Entering edit mode
9.5 years ago
Prasad
▴
50
Hello all,
I am trying to retrieve sequences from NCBI nr database. Using following command.
blastdbcmd -entry 'all' -db Path/to/db -outfmt '%f' -out output.fasta
It starts to give out fasta file but command fails after sometime. And the error message I get is
Error: CSeqDBAtlas::MapMmap: While mapping file [/mnt/LV1/blast_db/nr_nt/nr.07.psq] with 12898483378 bytes allocated, caught exception:
NCBI C++ Exception:
"/build/buildd/ncbi-blast+-2.2.28/c++/src/objtools/blast/seqdb_reader/seqdbatlas.cpp", line 152: Error: ncbi::SeqDB_ThrowException() - Validation failed: [end <= file_size] at /build/buildd/ncbi-blast+-2.2.28/c++/src/objtools/blast/seqdb_reader/seqdbatlas.cpp:506
Has anyone faced this problem? If so, then how to fix this error.
Any help is appreciated.
Thanks
I am trying to compare 2 NR database versions. I want to get gene identifiers ids from both the database so that I can blast sequence only to new gene identifier(GI) ids. For latest nr database I could download the fasta file and grep all GI ids from it. But for older nr database we don't have fasta file so first I was trying to get just GI from the nr database using
It is taking forever to complete that process as far as my calculations it will take around 27 days to get the
gi_id_list.txt
.That's the reason why I was trying to get every single sequence from NR in fasta so that I can grep out the GI id from it quickly.
Is there anyway quicker way to get all the GI's from older NR database.
Look Is there any BLAST database archive? for an alternative approach.
Sounds good to me. Will give a try to this approach.

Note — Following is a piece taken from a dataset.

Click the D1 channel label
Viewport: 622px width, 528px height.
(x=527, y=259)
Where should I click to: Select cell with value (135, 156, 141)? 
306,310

If you read the documentation for blastdbcmd, it will lay out some of the available output options. I know it is possible to only collect ids/accessions/etc.
Yeah I blastdbcmd does give just the ids. I did try
which just gives out the ids but as I said in my earlier comment it will take forever to complete it.
I am looking for faster way to get GI id list from NR database. As of now I only see the quickest to get GI is from Fasta file.
I think either way will take a really long time unless you can fit the whole file into memory. Getting the GI from the fasta file would require you parsing each fasta definition line, which might slow you down.